REQUIREMENT
Take the data below and extract the lines from the one with "Click yellow mid-impact" to the one with "Given: Click Stephen", inclusive, exactly as written.

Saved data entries
- - - -

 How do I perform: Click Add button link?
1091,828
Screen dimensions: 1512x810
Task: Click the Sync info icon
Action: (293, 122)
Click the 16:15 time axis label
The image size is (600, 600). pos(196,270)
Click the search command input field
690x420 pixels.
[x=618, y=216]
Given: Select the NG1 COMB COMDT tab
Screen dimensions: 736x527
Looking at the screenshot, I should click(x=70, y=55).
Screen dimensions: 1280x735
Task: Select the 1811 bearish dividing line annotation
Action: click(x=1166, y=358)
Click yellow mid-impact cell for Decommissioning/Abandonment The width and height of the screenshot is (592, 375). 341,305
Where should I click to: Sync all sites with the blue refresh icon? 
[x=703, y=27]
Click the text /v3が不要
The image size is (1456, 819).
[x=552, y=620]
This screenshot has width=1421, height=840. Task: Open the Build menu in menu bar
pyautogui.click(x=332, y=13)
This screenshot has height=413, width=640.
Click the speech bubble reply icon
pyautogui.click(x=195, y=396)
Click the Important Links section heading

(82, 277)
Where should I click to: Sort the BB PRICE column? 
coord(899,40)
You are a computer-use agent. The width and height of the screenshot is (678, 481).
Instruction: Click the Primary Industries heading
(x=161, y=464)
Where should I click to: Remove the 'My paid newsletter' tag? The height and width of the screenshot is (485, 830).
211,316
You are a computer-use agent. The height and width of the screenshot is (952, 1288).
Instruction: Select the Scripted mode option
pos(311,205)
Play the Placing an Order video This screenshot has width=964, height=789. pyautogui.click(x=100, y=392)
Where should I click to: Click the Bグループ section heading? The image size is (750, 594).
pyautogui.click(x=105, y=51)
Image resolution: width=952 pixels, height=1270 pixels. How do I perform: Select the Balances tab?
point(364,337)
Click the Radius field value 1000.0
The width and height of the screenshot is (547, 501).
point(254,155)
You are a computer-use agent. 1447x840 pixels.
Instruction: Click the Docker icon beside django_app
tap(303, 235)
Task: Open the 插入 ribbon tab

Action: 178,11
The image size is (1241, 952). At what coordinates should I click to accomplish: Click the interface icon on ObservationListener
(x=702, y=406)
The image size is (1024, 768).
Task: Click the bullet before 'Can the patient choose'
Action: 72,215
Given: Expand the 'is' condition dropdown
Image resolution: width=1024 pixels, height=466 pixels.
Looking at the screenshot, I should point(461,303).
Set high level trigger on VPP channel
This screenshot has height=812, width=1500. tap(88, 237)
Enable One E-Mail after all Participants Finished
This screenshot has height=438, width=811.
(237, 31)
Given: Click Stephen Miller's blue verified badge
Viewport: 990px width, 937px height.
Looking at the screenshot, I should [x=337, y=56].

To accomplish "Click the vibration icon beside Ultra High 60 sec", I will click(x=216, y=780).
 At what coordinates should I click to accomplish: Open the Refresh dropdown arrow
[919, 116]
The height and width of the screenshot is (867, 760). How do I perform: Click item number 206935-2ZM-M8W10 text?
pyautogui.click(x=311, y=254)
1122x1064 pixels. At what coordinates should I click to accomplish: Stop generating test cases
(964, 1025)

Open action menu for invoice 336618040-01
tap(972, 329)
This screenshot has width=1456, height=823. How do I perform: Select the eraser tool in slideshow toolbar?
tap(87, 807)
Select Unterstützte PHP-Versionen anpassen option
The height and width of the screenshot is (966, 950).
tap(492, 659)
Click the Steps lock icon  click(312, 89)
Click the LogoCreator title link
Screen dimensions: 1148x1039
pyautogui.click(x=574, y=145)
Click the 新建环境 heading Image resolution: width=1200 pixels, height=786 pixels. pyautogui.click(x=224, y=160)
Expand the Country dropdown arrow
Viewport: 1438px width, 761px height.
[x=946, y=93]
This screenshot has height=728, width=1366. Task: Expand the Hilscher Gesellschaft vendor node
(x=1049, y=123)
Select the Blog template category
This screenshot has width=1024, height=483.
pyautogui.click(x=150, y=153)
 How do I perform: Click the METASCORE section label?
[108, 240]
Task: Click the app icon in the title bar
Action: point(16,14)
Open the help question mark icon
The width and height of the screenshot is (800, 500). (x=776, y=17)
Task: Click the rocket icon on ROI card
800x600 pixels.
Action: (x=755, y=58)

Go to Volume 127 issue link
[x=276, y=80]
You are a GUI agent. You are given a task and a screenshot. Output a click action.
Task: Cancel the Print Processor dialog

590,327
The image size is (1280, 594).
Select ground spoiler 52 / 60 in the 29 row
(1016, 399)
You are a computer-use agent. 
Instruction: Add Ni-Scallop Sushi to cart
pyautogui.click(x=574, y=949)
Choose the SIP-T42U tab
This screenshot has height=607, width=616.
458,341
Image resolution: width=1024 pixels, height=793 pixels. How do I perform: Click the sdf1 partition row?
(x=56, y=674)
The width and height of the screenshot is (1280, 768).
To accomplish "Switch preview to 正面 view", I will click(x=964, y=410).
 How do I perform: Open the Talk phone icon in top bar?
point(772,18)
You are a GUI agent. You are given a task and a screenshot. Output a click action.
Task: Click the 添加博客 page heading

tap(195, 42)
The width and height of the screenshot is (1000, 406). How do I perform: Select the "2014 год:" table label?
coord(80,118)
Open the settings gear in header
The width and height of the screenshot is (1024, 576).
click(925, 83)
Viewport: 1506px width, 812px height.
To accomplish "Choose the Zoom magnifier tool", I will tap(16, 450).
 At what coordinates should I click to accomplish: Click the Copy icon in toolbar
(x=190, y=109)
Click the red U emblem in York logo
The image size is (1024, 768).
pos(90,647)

- - - -

SOLUTION TO THIS EXERCISE
Click yellow mid-impact cell for Decommissioning/Abandonment The width and height of the screenshot is (592, 375). 341,305
Where should I click to: Sync all sites with the blue refresh icon? 
[x=703, y=27]
Click the text /v3が不要
The image size is (1456, 819).
[x=552, y=620]
This screenshot has width=1421, height=840. Task: Open the Build menu in menu bar
pyautogui.click(x=332, y=13)
This screenshot has height=413, width=640.
Click the speech bubble reply icon
pyautogui.click(x=195, y=396)
Click the Important Links section heading

(82, 277)
Where should I click to: Sort the BB PRICE column? 
coord(899,40)
You are a computer-use agent. The width and height of the screenshot is (678, 481).
Instruction: Click the Primary Industries heading
(x=161, y=464)
Where should I click to: Remove the 'My paid newsletter' tag? The height and width of the screenshot is (485, 830).
211,316
You are a computer-use agent. The height and width of the screenshot is (952, 1288).
Instruction: Select the Scripted mode option
pos(311,205)
Play the Placing an Order video This screenshot has width=964, height=789. pyautogui.click(x=100, y=392)
Where should I click to: Click the Bグループ section heading? The image size is (750, 594).
pyautogui.click(x=105, y=51)
Image resolution: width=952 pixels, height=1270 pixels. How do I perform: Select the Balances tab?
point(364,337)
Click the Radius field value 1000.0
The width and height of the screenshot is (547, 501).
point(254,155)
You are a computer-use agent. 1447x840 pixels.
Instruction: Click the Docker icon beside django_app
tap(303, 235)
Task: Open the 插入 ribbon tab

Action: 178,11
The image size is (1241, 952). At what coordinates should I click to accomplish: Click the interface icon on ObservationListener
(x=702, y=406)
The image size is (1024, 768).
Task: Click the bullet before 'Can the patient choose'
Action: 72,215
Given: Expand the 'is' condition dropdown
Image resolution: width=1024 pixels, height=466 pixels.
Looking at the screenshot, I should point(461,303).
Set high level trigger on VPP channel
This screenshot has height=812, width=1500. tap(88, 237)
Enable One E-Mail after all Participants Finished
This screenshot has height=438, width=811.
(237, 31)
Given: Click Stephen Miller's blue verified badge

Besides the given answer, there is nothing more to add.